* _What you should do_
The records below need retyping in full; give them again exactly.

* _Stored items_
----------

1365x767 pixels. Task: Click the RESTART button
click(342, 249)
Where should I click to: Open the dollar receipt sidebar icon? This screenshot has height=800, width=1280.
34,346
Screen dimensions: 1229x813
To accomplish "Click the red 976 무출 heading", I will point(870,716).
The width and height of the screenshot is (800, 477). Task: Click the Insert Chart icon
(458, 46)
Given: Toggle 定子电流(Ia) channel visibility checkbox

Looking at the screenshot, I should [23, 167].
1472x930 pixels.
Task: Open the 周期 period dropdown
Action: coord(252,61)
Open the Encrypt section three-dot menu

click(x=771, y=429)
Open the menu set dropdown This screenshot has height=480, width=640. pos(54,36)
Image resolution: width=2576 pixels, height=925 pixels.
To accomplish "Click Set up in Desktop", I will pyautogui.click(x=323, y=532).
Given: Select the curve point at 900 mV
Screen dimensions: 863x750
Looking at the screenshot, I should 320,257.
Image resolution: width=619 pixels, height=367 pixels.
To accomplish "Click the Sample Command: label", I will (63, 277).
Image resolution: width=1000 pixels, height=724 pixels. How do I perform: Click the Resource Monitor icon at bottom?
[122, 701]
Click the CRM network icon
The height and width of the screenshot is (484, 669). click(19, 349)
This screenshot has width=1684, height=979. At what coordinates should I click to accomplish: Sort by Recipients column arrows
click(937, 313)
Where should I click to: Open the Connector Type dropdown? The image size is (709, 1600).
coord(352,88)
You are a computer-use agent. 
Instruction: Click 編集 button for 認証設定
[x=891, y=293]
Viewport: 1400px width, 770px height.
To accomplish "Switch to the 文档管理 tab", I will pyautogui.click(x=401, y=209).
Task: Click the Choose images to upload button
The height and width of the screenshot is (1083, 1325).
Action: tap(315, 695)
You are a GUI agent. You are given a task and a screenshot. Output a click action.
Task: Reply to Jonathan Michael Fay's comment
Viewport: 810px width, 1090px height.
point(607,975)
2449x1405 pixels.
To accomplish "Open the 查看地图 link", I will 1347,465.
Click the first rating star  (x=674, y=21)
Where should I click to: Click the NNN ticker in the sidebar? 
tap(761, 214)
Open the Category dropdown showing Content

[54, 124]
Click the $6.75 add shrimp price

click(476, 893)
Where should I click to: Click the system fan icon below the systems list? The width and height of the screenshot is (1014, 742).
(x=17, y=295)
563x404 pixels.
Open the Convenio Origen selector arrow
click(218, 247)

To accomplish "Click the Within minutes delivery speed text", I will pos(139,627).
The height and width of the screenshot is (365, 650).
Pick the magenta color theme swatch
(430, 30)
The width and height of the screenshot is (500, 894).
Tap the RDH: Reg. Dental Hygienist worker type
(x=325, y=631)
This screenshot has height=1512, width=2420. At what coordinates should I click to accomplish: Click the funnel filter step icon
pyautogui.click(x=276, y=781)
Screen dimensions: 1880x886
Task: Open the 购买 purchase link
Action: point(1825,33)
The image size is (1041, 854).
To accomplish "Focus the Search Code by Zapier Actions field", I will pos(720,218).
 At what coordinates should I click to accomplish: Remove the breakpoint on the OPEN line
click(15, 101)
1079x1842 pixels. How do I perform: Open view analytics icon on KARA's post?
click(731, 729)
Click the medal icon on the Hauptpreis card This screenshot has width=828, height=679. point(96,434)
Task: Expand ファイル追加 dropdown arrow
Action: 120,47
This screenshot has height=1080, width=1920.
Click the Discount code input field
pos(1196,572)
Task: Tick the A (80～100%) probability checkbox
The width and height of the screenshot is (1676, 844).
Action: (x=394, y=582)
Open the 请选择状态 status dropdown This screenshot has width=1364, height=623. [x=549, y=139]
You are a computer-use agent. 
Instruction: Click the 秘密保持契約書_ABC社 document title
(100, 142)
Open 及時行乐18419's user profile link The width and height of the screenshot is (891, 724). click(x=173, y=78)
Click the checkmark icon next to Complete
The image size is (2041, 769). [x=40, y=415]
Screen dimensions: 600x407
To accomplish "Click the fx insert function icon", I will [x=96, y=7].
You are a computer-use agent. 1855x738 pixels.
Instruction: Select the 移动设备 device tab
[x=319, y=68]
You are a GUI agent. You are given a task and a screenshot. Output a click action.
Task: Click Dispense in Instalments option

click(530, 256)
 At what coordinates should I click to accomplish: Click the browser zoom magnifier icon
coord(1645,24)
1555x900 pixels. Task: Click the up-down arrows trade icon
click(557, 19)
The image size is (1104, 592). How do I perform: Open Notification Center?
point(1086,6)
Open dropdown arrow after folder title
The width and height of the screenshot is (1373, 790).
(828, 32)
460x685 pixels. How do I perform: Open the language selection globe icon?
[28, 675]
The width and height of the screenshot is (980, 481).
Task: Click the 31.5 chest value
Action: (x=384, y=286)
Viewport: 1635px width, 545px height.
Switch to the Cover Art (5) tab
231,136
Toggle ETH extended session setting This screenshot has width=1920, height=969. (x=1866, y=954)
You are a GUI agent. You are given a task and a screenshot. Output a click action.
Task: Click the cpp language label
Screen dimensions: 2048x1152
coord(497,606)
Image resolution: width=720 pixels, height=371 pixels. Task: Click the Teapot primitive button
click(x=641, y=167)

----------

* _Task solution_
1365x767 pixels. Task: Click the RESTART button
click(342, 249)
Where should I click to: Open the dollar receipt sidebar icon? This screenshot has height=800, width=1280.
34,346
Screen dimensions: 1229x813
To accomplish "Click the red 976 무출 heading", I will point(870,716).
The width and height of the screenshot is (800, 477). Task: Click the Insert Chart icon
(458, 46)
Given: Toggle 定子电流(Ia) channel visibility checkbox

Looking at the screenshot, I should [23, 167].
1472x930 pixels.
Task: Open the 周期 period dropdown
Action: coord(252,61)
Open the Encrypt section three-dot menu

click(x=771, y=429)
Open the menu set dropdown This screenshot has height=480, width=640. pos(54,36)
Image resolution: width=2576 pixels, height=925 pixels.
To accomplish "Click Set up in Desktop", I will pyautogui.click(x=323, y=532).
Given: Select the curve point at 900 mV
Screen dimensions: 863x750
Looking at the screenshot, I should 320,257.
Image resolution: width=619 pixels, height=367 pixels.
To accomplish "Click the Sample Command: label", I will (63, 277).
Image resolution: width=1000 pixels, height=724 pixels. How do I perform: Click the Resource Monitor icon at bottom?
[122, 701]
Click the CRM network icon
The height and width of the screenshot is (484, 669). click(19, 349)
This screenshot has width=1684, height=979. At what coordinates should I click to accomplish: Sort by Recipients column arrows
click(937, 313)
Where should I click to: Open the Connector Type dropdown? The image size is (709, 1600).
coord(352,88)
You are a computer-use agent. 
Instruction: Click 編集 button for 認証設定
[x=891, y=293]
Viewport: 1400px width, 770px height.
To accomplish "Switch to the 文档管理 tab", I will pyautogui.click(x=401, y=209).
Task: Click the Choose images to upload button
The height and width of the screenshot is (1083, 1325).
Action: tap(315, 695)
You are a GUI agent. You are given a task and a screenshot. Output a click action.
Task: Reply to Jonathan Michael Fay's comment
Viewport: 810px width, 1090px height.
point(607,975)
2449x1405 pixels.
To accomplish "Open the 查看地图 link", I will 1347,465.
Click the first rating star  (x=674, y=21)
Where should I click to: Click the NNN ticker in the sidebar? 
tap(761, 214)
Open the Category dropdown showing Content

[54, 124]
Click the $6.75 add shrimp price

click(476, 893)
Where should I click to: Click the system fan icon below the systems list? The width and height of the screenshot is (1014, 742).
(x=17, y=295)
563x404 pixels.
Open the Convenio Origen selector arrow
click(218, 247)

To accomplish "Click the Within minutes delivery speed text", I will pos(139,627).
The height and width of the screenshot is (365, 650).
Pick the magenta color theme swatch
(430, 30)
The width and height of the screenshot is (500, 894).
Tap the RDH: Reg. Dental Hygienist worker type
(x=325, y=631)
This screenshot has height=1512, width=2420. At what coordinates should I click to accomplish: Click the funnel filter step icon
pyautogui.click(x=276, y=781)
Screen dimensions: 1880x886
Task: Open the 购买 purchase link
Action: point(1825,33)
The image size is (1041, 854).
To accomplish "Focus the Search Code by Zapier Actions field", I will pos(720,218).
 At what coordinates should I click to accomplish: Remove the breakpoint on the OPEN line
click(15, 101)
1079x1842 pixels. How do I perform: Open view analytics icon on KARA's post?
click(731, 729)
Click the medal icon on the Hauptpreis card This screenshot has width=828, height=679. point(96,434)
Task: Expand ファイル追加 dropdown arrow
Action: 120,47
This screenshot has height=1080, width=1920.
Click the Discount code input field
pos(1196,572)
Task: Tick the A (80～100%) probability checkbox
The width and height of the screenshot is (1676, 844).
Action: (x=394, y=582)
Open the 请选择状态 status dropdown This screenshot has width=1364, height=623. [x=549, y=139]
You are a computer-use agent. 
Instruction: Click the 秘密保持契約書_ABC社 document title
(100, 142)
Open 及時行乐18419's user profile link The width and height of the screenshot is (891, 724). click(x=173, y=78)
Click the checkmark icon next to Complete
The image size is (2041, 769). [x=40, y=415]
Screen dimensions: 600x407
To accomplish "Click the fx insert function icon", I will [x=96, y=7].
You are a computer-use agent. 1855x738 pixels.
Instruction: Select the 移动设备 device tab
[x=319, y=68]
You are a GUI agent. You are given a task and a screenshot. Output a click action.
Task: Click Dispense in Instalments option

click(530, 256)
 At what coordinates should I click to accomplish: Click the browser zoom magnifier icon
coord(1645,24)
1555x900 pixels. Task: Click the up-down arrows trade icon
click(557, 19)
The image size is (1104, 592). How do I perform: Open Notification Center?
point(1086,6)
Open dropdown arrow after folder title
The width and height of the screenshot is (1373, 790).
(828, 32)
460x685 pixels. How do I perform: Open the language selection globe icon?
[28, 675]
The width and height of the screenshot is (980, 481).
Task: Click the 31.5 chest value
Action: (x=384, y=286)
Viewport: 1635px width, 545px height.
Switch to the Cover Art (5) tab
231,136
Toggle ETH extended session setting This screenshot has width=1920, height=969. (x=1866, y=954)
You are a GUI agent. You are given a task and a screenshot. Output a click action.
Task: Click the cpp language label
Screen dimensions: 2048x1152
coord(497,606)
Image resolution: width=720 pixels, height=371 pixels. Task: Click the Teapot primitive button
click(x=641, y=167)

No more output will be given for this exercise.